Councillors are needed who do not think that by directing all transport to Wigan, or forcing people to hang around in Leigh or Tyldesley, it will make people do business there.

We have already seen the ruling Labour councillors’ current attitude, when they directed the borough’s profits from Manchester Airport PLC into renovating Wigan Town Hall, money that could have been used to regenerate other areas, such as Tyldesley, as the small opposition on the council wanted.

Wigan may have tried to engineer a success for the busway, but will it really be the start of a network of concrete railways? I very much doubt it.

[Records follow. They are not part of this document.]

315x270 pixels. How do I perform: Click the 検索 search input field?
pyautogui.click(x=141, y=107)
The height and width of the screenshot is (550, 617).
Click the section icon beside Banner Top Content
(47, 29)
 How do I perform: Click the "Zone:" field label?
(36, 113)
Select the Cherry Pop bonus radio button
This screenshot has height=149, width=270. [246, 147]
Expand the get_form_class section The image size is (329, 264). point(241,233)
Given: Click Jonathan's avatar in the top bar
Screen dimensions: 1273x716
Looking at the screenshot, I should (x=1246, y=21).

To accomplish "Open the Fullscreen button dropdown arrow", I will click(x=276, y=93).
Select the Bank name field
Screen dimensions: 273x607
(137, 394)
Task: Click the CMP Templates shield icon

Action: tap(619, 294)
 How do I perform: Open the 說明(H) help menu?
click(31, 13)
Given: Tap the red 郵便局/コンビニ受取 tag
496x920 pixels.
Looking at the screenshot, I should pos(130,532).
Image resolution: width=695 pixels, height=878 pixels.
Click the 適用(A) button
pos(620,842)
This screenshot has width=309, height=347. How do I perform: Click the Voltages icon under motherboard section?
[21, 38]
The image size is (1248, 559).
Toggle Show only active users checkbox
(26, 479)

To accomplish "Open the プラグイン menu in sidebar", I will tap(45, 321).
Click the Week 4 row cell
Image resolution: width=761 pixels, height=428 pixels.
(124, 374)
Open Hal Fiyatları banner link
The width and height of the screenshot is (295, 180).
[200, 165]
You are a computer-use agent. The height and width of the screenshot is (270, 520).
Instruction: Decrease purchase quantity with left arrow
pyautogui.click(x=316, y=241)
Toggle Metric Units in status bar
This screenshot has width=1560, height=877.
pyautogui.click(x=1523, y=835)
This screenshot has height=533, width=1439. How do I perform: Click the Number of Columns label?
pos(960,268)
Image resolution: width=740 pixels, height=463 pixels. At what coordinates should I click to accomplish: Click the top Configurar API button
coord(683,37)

The elections are on May 5. We have a chance to return councillors who really want to transform the area, make living and commuting a more pleasant and easier experience than it is at present and not want grandiose schemes that are expensive, not good for the environment and are inconvenient to those of us who have no choice in the way we commute to our work.

John Stirzaker, Astley

Leigh Journal:

I NOTE that for the second consecutive week you have granted column space to the same correspondent making inaccurate and misleading comments on the guided busway.

First it was on the subject of the ’90 per cent unpopularity’ of the scheme and totally unsubstantiated claims of delays it will cause to traffic trying to reach the East Lancs Road.

Then it was scaremongering about the safety of the route for disabled and wheelchair users.

For the sake of clarity, the route is opening having successfully passed all the health and safety tests and with the support of the vast number of people that I talk to, who will be actually, like myself, using it on a daily basis.